Data collection needs to be addressed, as there are anomalies in the data that could be attributed to data entry errors or the lack of reporting. For example, there are 3,757 reports of no dengue cases out of 9,600 reporting intervals in the study. This might not be unusual, but in addition, there are 44 barangays (some repeated) reporting zero cases for the entire year (12 reporting periods). Figure 5 illustrates one of these cases.

Figure 5.

Case count, per year, in Zapetera, Cebu City, 2010–2021. Figure created with Tableau (Salesforce, San Francisco, CA).

Figure 5 shows Zapetera, a barangay in Cebu City, as reporting zero cases for 2011, 2012, 2013, 2016, 2017, and 2018. However, 2012 and 2016 were high years for dengue in the Cebu City area, leading to suspicions of the underreporting of data. Data underreporting has been and continues to be a problem with dengue monitoring.^6,48,49

Related to population movement, a nearest neighbor or other proximity variable might aid in the predictive power of the model. Other variables that could contribute to the strength of the model concern the barangay itself. These could include electricity access (percentage of barangay), drinking water access, a sanitation index, the frequency of trash pickup, or other social variables identified by many authors.
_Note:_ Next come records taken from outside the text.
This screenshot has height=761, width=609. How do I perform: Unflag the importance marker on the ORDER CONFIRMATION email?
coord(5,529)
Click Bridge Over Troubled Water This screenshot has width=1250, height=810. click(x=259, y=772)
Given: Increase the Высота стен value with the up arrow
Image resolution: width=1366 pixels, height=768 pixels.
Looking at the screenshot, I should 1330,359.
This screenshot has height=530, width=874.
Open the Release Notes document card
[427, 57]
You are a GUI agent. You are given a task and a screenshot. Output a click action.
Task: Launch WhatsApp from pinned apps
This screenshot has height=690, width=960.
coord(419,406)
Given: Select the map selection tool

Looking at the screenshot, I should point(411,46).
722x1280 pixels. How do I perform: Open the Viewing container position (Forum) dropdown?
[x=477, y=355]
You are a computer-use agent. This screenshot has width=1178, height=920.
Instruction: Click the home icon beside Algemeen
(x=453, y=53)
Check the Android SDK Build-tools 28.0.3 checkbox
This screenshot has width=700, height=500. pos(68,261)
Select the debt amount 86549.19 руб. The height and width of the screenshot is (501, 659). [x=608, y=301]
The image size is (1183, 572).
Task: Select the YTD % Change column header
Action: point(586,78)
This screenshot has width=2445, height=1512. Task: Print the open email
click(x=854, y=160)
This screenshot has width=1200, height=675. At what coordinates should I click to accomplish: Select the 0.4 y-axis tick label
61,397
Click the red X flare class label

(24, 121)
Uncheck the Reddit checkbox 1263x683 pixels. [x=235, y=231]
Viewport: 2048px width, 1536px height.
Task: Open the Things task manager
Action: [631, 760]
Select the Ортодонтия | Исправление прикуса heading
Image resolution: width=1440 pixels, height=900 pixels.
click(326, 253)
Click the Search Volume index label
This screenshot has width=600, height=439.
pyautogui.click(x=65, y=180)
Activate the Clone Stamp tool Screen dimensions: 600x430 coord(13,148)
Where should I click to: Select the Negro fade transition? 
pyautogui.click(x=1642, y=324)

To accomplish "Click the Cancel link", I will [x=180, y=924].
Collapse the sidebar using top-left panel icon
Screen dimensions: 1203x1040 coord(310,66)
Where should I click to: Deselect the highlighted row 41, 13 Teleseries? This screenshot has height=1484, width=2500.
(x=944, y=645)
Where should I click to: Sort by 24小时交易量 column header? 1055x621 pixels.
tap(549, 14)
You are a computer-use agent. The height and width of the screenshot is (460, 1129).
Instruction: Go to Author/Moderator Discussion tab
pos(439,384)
Visualizations could be made more effective if the latitude and longitude along with the date of detection of the dengue case could be collected. This would enable greater granularity of the visualization and potentially lead to more effective tracking of the movement of the dengue infections.

Future directions.

Overall, the goal is to enhance the model, through variable acquisition and model improvements, to minimize the number of false negatives and increase the overall accuracy of the model to better inform the decision maker of when and where to take action to prevent the spread of dengue. A larger data set, representing the 1,204 barangays of Cebu province, could shed light on the effect of many variables (urban/rural, elevation) not seen in this urban pilot study area.